Darlene Madott is a family-law lawyer and award-winning writer of 7 books, whose fiction celebrates family in anarchic ways.  She has twice won the Bressani Literary Award, once for the title story of Making Olives and Other Family Secrets, (Longbridge, 2008), and in 2014, for her collection Stations of the Heart (Exile Editions). “Waiting: An Almost Love Story,” was shortlisted for the Gloria Vanderbilt/Exile short-fiction prize, 2012.  “Vivi’s Florentine Scarf”, widely anthologized, won the 2008 Paolucci Prize of the Italian American Writer’s Association, 2012.

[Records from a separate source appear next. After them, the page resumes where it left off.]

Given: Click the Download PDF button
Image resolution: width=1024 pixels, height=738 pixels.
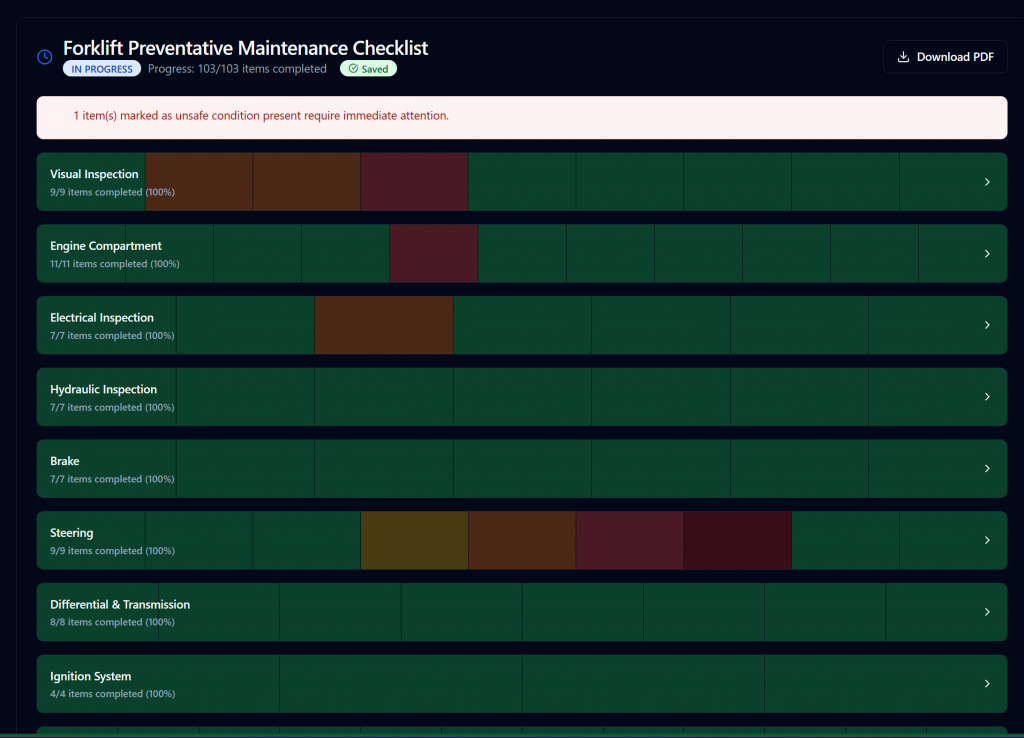Looking at the screenshot, I should [x=945, y=57].
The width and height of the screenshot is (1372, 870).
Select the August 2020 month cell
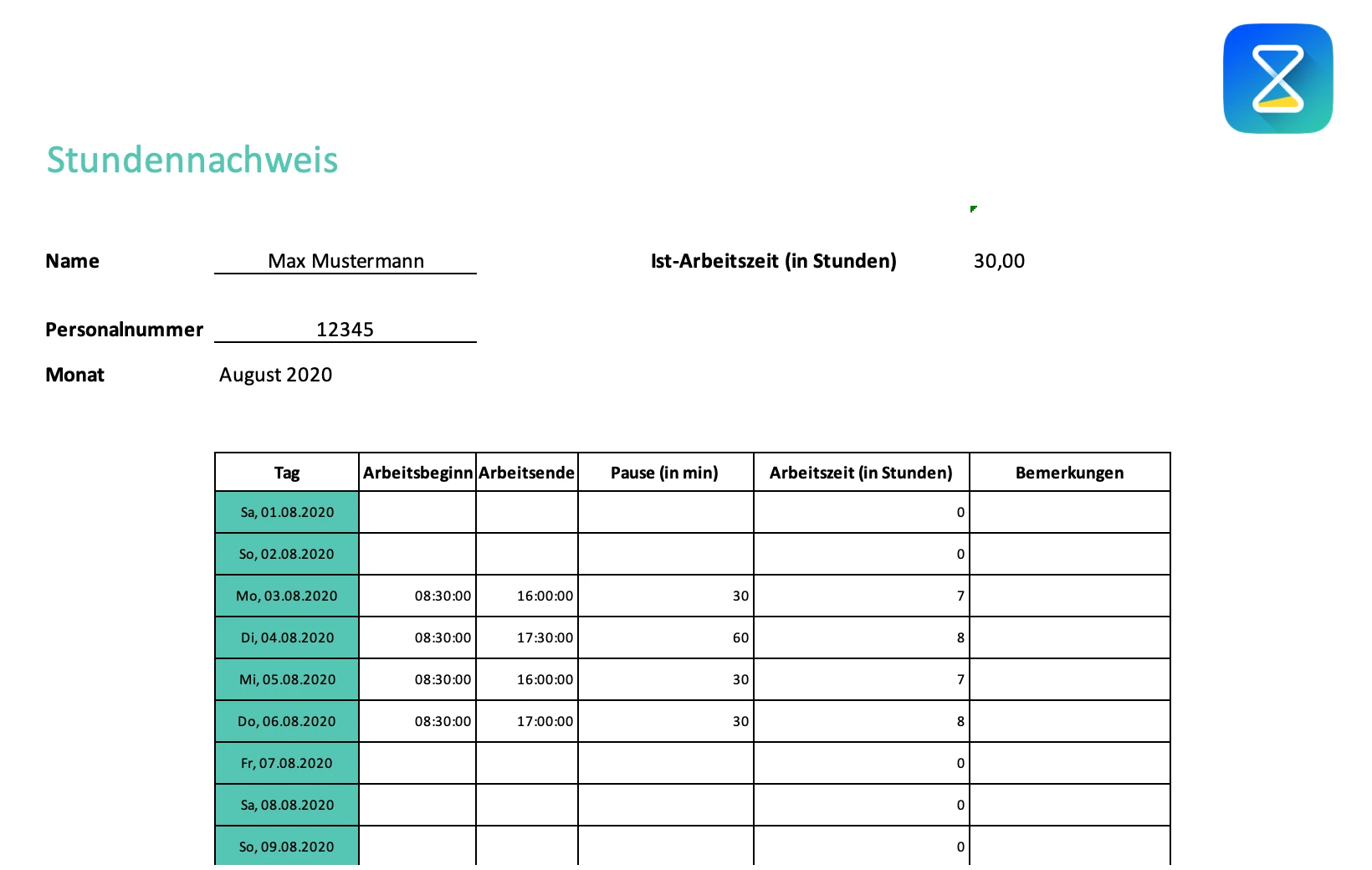click(276, 375)
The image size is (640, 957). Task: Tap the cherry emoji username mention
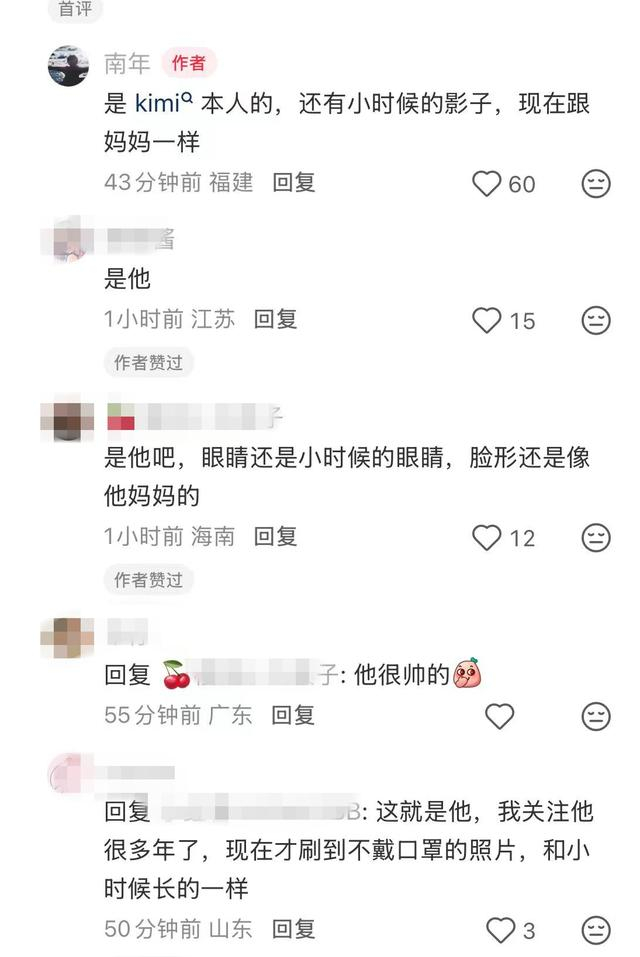(250, 675)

Tina Tzatzanis is a teacher-librarian at an elementary school in Toronto. She is taking next year off to complete the first draft of her first novel about a young woman in a small Greek village during the 50s and 60s whose life, altered by the Fates, frays into three distinct paths. She is of Greek and Irish descent and lives with her husband, her two almost adult children and a cat that thinks she is theirs.
Our musical accompaniment

Nigel Barnes

I've known him since he was a teenager growing up in Hamilton. He's 5'9" but tells everyone that he's 6'3". Most people are polite and don't disagree, which he finds disappointing. He's always ready to argue the point, even though he can't get the tape measure to agree either. These days he spends as much free time as he can  with his grandson, his companion (which, as we've learned from The DaVinci Code, literally means spouse), and his music. I hear there's  a recording in the works, but nothing concrete yet. He may play a few of the songs that are up for consideration for us today.